There is no easy way to lose a parent. It doesn’t come with an instruction manual the older you get. There isn’t a specific path in which you will grieve or figure out how to deal with this enormous loss. But there are certain things that happen when a parent passes away all before you even turn 18.
You grow up much faster.
The naivety of childhood innocence is a bit stripped from you when you first experience death. And in the case of a parent, you often feel the need to step up. This is a tremendous pressure, and though it is often self-imposed, a child or teenager can feel like it’s something expected. Like the time for being a kid isn’t now. You become convinced you must step into shoes much too large to fill.
But as a result, you gain a new appreciation.
It’s a bit like the saying, “ignorance is bliss.” I imagine so many children have no idea how much is being sacrificed for their well-being. Hell, even for small things. The times my mother survived on canned foods and took funds out of her retirement money to provide for me. All so I wouldn’t know the struggle. There’s a new understanding of love, appreciation, gratitude for the people in your life. It’s taking a wheel off a bicycle and suddenly noticing new things about it. The build. The gears. That it took a lot of work to get up that hill and you didn’t even realize it.
There can be a disconnect with peers your age.
Especially if the loss occurs during really formative, turbulent years like adolescence. There’s the desire to be understood by people who really, by no fault of their own, can’t actually understand what you’re going through. I personally remember having a very hard time socializing when I would overhear a girl in class complaining about being grounded for something trivial like sneaking out or a low test grade. I formed very unhealthy hatreds for people, as if they didn’t know how good they had it. Which wasn’t fair, but grief doesn’t operate in a fair way. So sometimes you don’t either.

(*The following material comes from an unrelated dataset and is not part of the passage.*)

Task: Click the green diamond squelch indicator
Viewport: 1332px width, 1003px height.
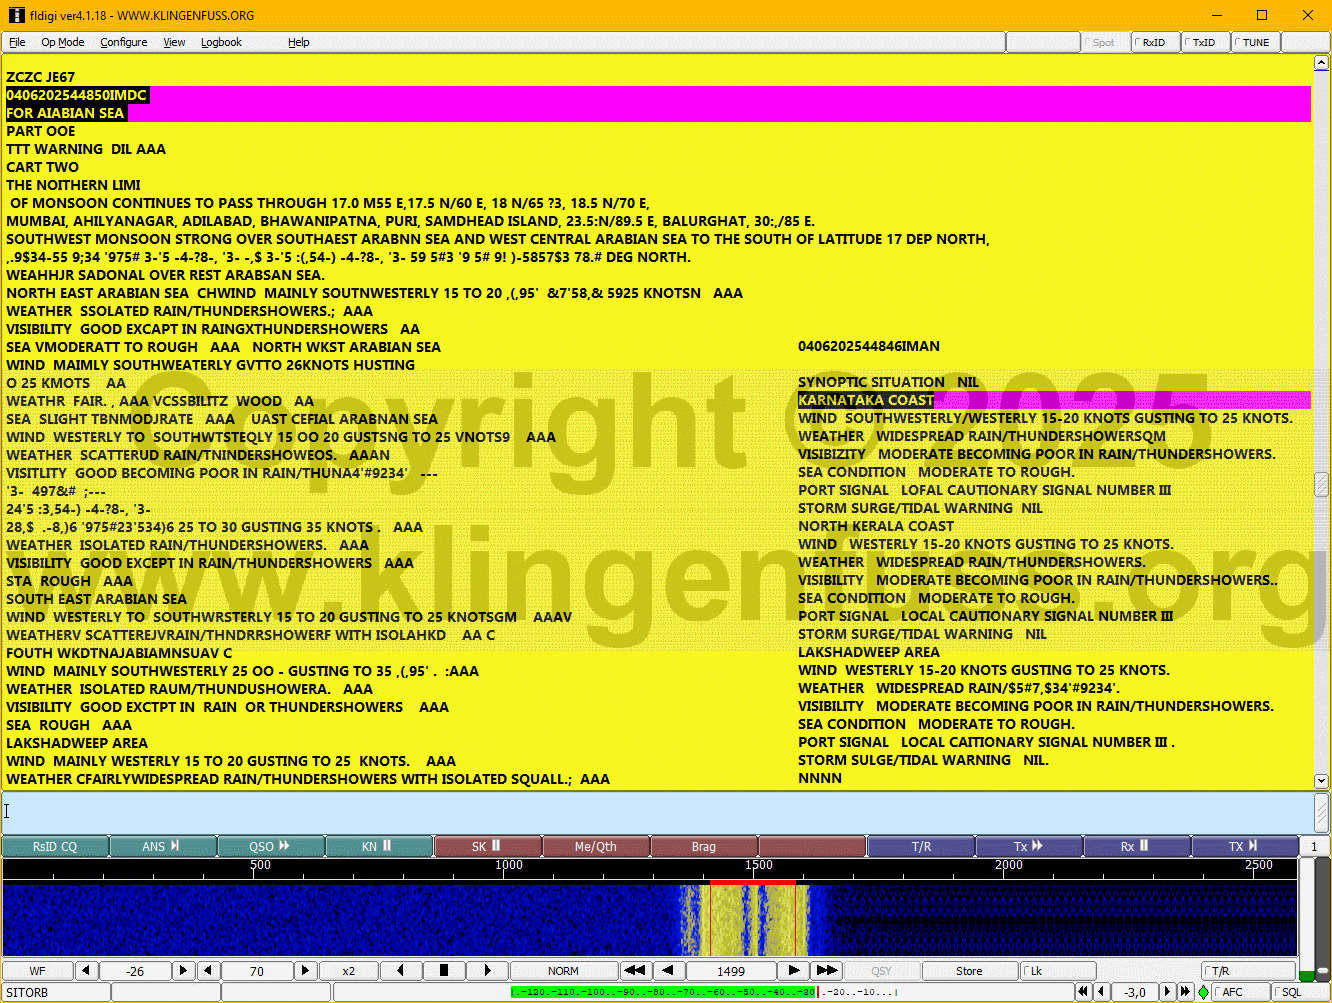Action: tap(1203, 992)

You carry strange feelings of guilt.
I remember lying in a hair salon when someone asked what my dad did. I didn’t know this woman. She was just shampooing me, cutting my bangs, did I really need to drop the dead dad bomb on this poor, unsuspecting stranger? No. That was the last thing I wanted. So I told her he was a professor (which he was when alive) and she asked a few more questions. And we continued chatting at a very superficial layer. There comes this weird sensation of guilt when talking to someone new and knowing the inevitable, “Oh my god, I’m so sorry!” will be coming your way when you finally tell the truth. I’m not sure why we feel apologetic for our own loss and the uncomfortable moment it might bring to someone else. But it exists nonetheless.

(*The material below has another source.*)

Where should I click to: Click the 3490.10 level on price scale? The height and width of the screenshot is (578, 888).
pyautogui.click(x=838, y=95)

Change can be a little scary.
Okay. A lot scary. Change is a bit like the stranger on the street corner. You know that he could be wonderful, kind, everything you’ve been needing. But he could also be a nightmare. Because you’ve witnessed nightmares. You’ve felt change grab a hold of your heart and splatter it against the sidewalk. So you approach things a bit slowly. Or you might be the reverse and try to rush into change, hoping it’s like ripping off a bandaid. You know the inevitably of change, but it still makes your stomach drop.
You can be hesitant to get close to people.
Because you’re afraid. And I think it’s pretty natural to harbor a fear of getting attached. You know what can happen. You know the fragility of life and that love doesn’t make someone invincible. But when you do love someone, you love them all the way. No questions asked. And above all else, you make sure they know it.
Milestones are amplified.
Moments that should be huge celebrations come with bittersweet feelings. Graduations. Birthdays. Achievements. Weddings. Anything huge and momentous also feels like a reminder. It can be a difficult thing to vocalize or explain. You can be so truly, truly excited and still a little sad. But finding a way to remember you carry them with you, in memories and in your heart, makes it all a little more manageable.